[Excerpts from a dataset]

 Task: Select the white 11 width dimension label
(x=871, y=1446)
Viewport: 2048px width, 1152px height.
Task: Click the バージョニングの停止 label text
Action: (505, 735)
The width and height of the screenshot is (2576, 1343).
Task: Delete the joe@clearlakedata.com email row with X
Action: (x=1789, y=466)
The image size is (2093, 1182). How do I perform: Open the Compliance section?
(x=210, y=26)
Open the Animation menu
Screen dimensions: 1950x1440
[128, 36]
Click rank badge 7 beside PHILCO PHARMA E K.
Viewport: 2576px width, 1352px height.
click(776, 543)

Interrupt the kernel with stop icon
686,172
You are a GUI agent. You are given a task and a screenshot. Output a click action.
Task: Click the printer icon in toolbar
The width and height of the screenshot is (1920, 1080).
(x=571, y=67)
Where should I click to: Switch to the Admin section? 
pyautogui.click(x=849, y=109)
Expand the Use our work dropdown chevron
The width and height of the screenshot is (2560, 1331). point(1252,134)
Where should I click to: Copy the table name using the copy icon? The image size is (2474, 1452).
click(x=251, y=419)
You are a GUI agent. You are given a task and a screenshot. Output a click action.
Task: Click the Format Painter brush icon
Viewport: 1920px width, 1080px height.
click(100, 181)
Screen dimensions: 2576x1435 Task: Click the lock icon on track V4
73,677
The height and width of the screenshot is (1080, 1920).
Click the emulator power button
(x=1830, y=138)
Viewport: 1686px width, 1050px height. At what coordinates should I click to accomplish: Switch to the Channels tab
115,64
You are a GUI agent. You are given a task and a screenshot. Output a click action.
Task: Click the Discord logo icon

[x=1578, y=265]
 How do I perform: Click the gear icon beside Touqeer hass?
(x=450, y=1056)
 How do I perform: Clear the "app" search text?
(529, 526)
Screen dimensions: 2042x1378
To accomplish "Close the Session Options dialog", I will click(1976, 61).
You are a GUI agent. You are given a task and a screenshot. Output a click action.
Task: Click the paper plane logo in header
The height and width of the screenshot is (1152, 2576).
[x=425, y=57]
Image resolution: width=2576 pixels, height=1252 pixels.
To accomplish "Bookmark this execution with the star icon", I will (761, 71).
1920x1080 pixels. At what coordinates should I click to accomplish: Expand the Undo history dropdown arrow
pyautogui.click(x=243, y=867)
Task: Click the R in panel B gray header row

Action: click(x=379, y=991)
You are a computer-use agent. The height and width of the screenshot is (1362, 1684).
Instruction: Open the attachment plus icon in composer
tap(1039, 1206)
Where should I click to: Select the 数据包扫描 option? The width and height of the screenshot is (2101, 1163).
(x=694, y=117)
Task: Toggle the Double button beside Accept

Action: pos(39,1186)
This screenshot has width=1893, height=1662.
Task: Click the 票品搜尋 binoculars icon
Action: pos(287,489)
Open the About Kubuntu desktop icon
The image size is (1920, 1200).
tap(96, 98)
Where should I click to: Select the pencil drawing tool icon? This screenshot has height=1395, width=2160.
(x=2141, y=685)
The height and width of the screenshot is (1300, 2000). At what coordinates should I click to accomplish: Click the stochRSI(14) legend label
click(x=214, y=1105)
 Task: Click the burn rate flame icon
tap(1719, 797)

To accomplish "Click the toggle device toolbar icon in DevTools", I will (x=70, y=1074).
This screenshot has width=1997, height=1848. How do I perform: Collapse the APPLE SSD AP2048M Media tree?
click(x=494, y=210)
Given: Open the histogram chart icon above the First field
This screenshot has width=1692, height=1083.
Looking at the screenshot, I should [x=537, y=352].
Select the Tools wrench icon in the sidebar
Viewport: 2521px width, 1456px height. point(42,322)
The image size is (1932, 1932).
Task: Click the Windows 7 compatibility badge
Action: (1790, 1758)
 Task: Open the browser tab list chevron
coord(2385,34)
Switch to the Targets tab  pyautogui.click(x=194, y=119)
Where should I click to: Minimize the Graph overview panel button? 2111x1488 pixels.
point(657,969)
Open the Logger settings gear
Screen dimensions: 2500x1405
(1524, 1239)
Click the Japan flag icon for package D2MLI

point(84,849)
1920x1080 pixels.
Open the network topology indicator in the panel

> _Exercise prompt_
Looking at the data above, write out exactly the lines that start at the one containing "Task: Toggle the Double button beside Accept" and end at the one containing "Given: Open the"; include both and nothing beyond.

> _Task result_
Task: Toggle the Double button beside Accept

Action: pos(39,1186)
This screenshot has width=1893, height=1662.
Task: Click the 票品搜尋 binoculars icon
Action: pos(287,489)
Open the About Kubuntu desktop icon
The image size is (1920, 1200).
tap(96, 98)
Where should I click to: Select the pencil drawing tool icon? This screenshot has height=1395, width=2160.
(x=2141, y=685)
The height and width of the screenshot is (1300, 2000). At what coordinates should I click to accomplish: Click the stochRSI(14) legend label
click(x=214, y=1105)
 Task: Click the burn rate flame icon
tap(1719, 797)

To accomplish "Click the toggle device toolbar icon in DevTools", I will (x=70, y=1074).
This screenshot has width=1997, height=1848. How do I perform: Collapse the APPLE SSD AP2048M Media tree?
click(x=494, y=210)
Given: Open the histogram chart icon above the First field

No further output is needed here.